As School Choice Week kicks off, it’s worth considering why there’s no such thing as Grocery Choice Week. Or Clothing Choice Week. Or Home Choice Week.
When it comes to the basic necessities of life — food, clothing and shelter — Americans have the freedom to choose from among whatever options the market provides. (Government limits housing choices, but not as much as it limits K-12 education choices.)
Education is a service provided by state and local governments, so of course it’s more limited, one might argue. But why is it provided by government, as opposed to funded by government?
Government finances or subsidizes some goods and services — food (through food stamps), medical care (through Medicaid and Medicare), higher education (through Pell Grants & other aid) — without providing the service itself. It’s perfectly feasible to do the same with K-12 education.
There’s no reason government can’t convert what it currently spends on public education (about $20,000 per pupil per year in New Hampshire) into grants or scholarships that parents could use to purchase educational services from approved providers — including public schools.
One argument against this approach is that public schools are an important transmitter of community standards, values and beliefs from one generation to the next. But is this still true?
Parents are being told in no uncertain terms that they may not control the content of their children’s education. They are told that they have no say over what library books their children can access or what ideas, beliefs and facts their children are taught.
This goes double for non-parents. Community members who object to what is being taught in their name are rarely taken seriously and invited to help ensure that schools uphold community standards.
On top of this, COVID-19 has shown the damage that can be done by one-size-fits-all school policies that don’t meed families’ needs. Forced remote instruction has had devastating academic and psychological consequences.
In New Hampshire, more than 8,000 students left the public school system in 2020, and they haven’t come back. That represents 4.5% of the entire student population. Though private school enrollment in New Hampshire for years has tracked closely with public school enrollment, that changed during the pandemic. Private school enrollment shot up as public school enrollment plunged.

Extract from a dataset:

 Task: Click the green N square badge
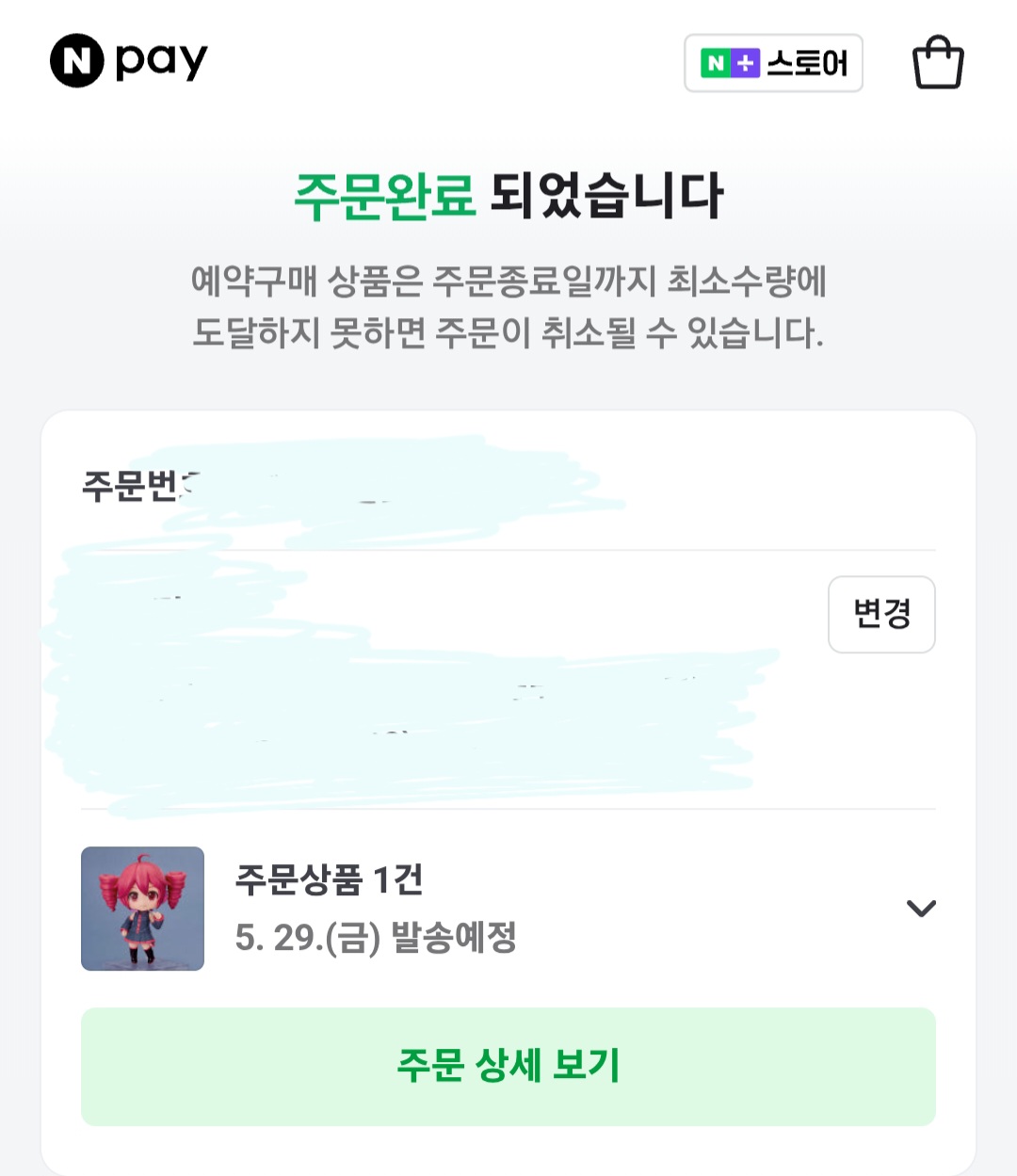coord(716,63)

That indicates that parents fled a system that left them with no satisfactory options. Private schools mostly stayed open, attracting thousands of families who weren’t getting what they needed from their local public schools.

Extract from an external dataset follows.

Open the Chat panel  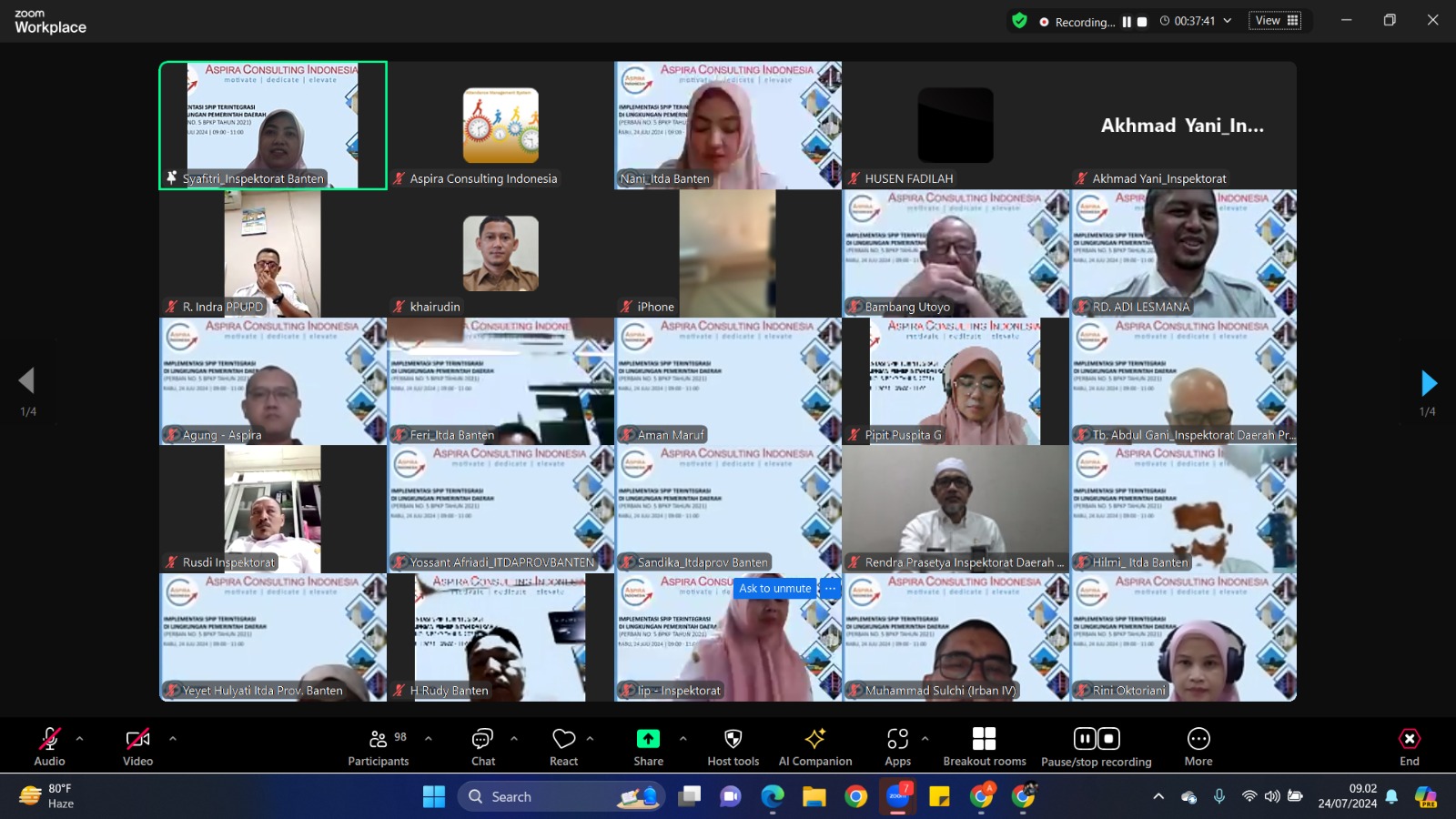point(482,746)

Nationwide, most parents said in a January poll that they’re looking for a new school for their children. If local public school systems offered families a variety of educational options, this number likely would be much lower. Parents don’t leave systems that are meeting their children’s needs. They leave when they feel like those needs aren’t being met.
Opponents of school choice fear the consequences of giving families control over their education dollars. They claim it would destroy the public education system. But the opposite is true.
Making the system more responsive to individual student needs will strengthen it in the long run. This is how market forces work. They prompt adaptation.
Some public schools already operate this way. Charter schools cannot force the children who live near them to attend. These public schools have to attract students. They do this by offering programs that parents want. And it works. Some attract students from dozens of towns. Charters prove that public schools absolutely can compete successfully with private schools.
The only thing keeping traditional public schools from functioning in a similar way is the design of the system. As long as district schools don’t have to attract nearby students, but can essentially conscript them, reform is going to be extremely difficult to achieve.
Let families have more control over their education dollars, and schools will improve quickly. This isn’t just theory. It’s already happening in states that have school choice.
School choice empowers families and improves student outcomes, even for students who remain in traditional schools. It’s the most powerful and effective education improvement method for the simple reason that it’s the only one to match each individual student with the specific services he or she needs.
January 24, 2022
By Andrew Cline
Andrew Cline is president of the Josiah Bartlett Center for Public Policy.